I am the product of divorce. My parents split up when I was eight years old. At the time, all I could think of was that mommy and daddy would no longer be living together. I had no idea that it would someday be much more than that. Yes, like many of my peers and the people of my generation, I am the product of divorce. But I am also the daughter of a lesbian mom.
When I look at my mom, I don’t immediately think “gay.” Many people don’t. Instead, I think of the incredible, beautiful, loving woman who has made me who I am today. She has helped me get to and through college. She has supported every decision I have ever made, even if it may not be the “right” thing for me to do or what she agrees with. I am not gay, and I do not think I ever will be. However, my mother is and always will be my greatest inspiration.

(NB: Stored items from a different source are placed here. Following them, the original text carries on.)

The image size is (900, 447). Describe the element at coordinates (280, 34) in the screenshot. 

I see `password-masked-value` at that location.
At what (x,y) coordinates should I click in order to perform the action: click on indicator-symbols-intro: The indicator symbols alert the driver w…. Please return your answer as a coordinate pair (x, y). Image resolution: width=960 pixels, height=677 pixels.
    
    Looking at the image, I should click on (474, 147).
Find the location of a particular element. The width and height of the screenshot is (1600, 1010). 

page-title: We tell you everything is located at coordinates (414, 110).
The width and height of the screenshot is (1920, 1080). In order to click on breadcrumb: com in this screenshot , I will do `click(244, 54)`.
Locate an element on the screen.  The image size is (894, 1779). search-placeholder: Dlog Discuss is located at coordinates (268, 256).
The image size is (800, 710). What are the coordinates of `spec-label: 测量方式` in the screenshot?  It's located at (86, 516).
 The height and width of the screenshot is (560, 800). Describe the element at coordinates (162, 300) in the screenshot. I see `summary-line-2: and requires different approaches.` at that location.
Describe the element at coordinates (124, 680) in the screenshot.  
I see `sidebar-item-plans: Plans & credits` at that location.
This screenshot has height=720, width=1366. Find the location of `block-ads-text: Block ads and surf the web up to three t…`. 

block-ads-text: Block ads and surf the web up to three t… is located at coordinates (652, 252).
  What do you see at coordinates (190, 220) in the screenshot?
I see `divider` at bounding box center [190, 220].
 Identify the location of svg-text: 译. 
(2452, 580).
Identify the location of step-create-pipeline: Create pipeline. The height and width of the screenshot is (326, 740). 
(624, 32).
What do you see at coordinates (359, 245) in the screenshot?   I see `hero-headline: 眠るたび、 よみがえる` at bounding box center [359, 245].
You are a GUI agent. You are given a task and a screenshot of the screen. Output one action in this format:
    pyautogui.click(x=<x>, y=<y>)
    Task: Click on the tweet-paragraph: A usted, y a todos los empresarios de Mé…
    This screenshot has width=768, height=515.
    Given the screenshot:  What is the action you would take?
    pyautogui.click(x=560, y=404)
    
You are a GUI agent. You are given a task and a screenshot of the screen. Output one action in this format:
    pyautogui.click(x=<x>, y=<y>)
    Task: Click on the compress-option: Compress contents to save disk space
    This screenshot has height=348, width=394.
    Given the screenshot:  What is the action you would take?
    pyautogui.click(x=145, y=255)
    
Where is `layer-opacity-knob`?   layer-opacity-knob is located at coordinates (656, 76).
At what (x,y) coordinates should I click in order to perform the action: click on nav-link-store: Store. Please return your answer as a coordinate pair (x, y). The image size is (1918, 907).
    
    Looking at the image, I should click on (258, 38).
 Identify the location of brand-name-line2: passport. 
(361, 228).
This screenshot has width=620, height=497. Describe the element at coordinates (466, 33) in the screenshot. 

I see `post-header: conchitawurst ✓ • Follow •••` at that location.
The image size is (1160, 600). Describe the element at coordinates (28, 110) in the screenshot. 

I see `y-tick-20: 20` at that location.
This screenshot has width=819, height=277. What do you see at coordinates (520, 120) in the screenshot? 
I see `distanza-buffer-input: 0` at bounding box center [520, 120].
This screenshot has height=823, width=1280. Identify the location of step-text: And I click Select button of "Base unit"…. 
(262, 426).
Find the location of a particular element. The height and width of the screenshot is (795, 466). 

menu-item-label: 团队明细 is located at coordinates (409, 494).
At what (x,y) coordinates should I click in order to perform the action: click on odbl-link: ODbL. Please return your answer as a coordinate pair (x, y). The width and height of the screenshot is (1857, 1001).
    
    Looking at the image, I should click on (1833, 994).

So for anyone who thinks someone who is a homosexual cannot be a good parent, consider this: a sixteen year old drug addict is met with resistance when she wants to abort her baby; she has the child, does not give it up for adoption, and raises the child around many negative influences.
But a homosexual couple who has been in a committed relationship for many years has a hard time and meets resistance for wanting to raise a child together. The equality debate currently rampant in the media is not (or should not be) just about marriage; it’s about the rights of gay people, which are often stifled. Marriage is only one small part of the whole.
For those of you trying to save “traditional” marriage, please consider these “traditional” marriages, straight from the Bible:
– King Soloman & any of his 700 wives. (Kings I)
– Tamar & Judah: a levirate marriage in which the wife of a man becomes his brother’s property if the husband passes away. (Gen. 38) (see also Ruth & Boaz in the book of Ruth)
– In Deuteronomy, it says that the victim of a rapist shall marry her captor. (Deut. 22)
Now, these are just three quick examples pulled from my Core Texts class notes. But folks, these are all BIBLICAL examples. Challenge me, if you want, but these are what I think of when I think about “traditional” marriage. Is this really what you want to save? Of course not. So we’ve obviously already moved on from these kinds of “traditional” marriages, as these kind of marriages are no longer relevant in society (I hope). What you’re trying to save is the marriage between a man and a woman, which, frankly, does not need saving. Whether it’s a man and a woman, a man and a man, or a woman and a woman, love is love, and marriage should be an option for ANY kind of love.
And think about this — a gay couple getting married will have no effect whatsoever on your marriage. Chances are you don’t even know the couple. They are not fighting against your marriage; why must you fight against theirs?
The fact that a gay couple is not entitled to the same rights as a straight couple is heartbreaking. The way things currently are, even in states that allow gay marriage, there is no federal protection for gay couples who choose to take advantage of their state’s laws. For instance, a spouse in a heterosexual marriage is entitled to inherit his/her spouse’s money if the spouse dies. However, in a homosexual relationship (marriage, in many cases), the same rights do not apply, and many gay people have found themselves having to pay steep taxes on what they “inherit” from their same-sex spouse. (See the Edie Windsor case.)
Straight or gay, everyone should be entitled to the same rights. The fact that not everyone is, in 2013, is appalling. Could you imagine if an interracial couple faced the same prejudice? “I’m sorry, you have to pay taxes on your spouse’s estate because you’re black and he/she is white.” I don’t think so.
My mom has been an incredible parent for 23 years, both for the eight years she was married to my dad, and for the 14+ years since their divorce. I have many friends who, like me, have grown up with at least one homosexual parent, and they have turned out just fine. Yes, I have anxiety issues. And yes, I deal with depression. But my mom has been there to help me through those issues as well. I’ve turned out just like – if not better than – most of my peers. So what if my mom is gay? That doesn’t make her any less of a mother. If anything, she is stronger because of the adversity she has faced as a result of how this country views homosexuality. She may not fit exactly what this country wants to see as a parent, but to me (and to my siblings, I’m sure), she is an incredible, inspiring person and mother. And one day, if the time comes, I want her to be able to get married without anyone even thinking twice about it.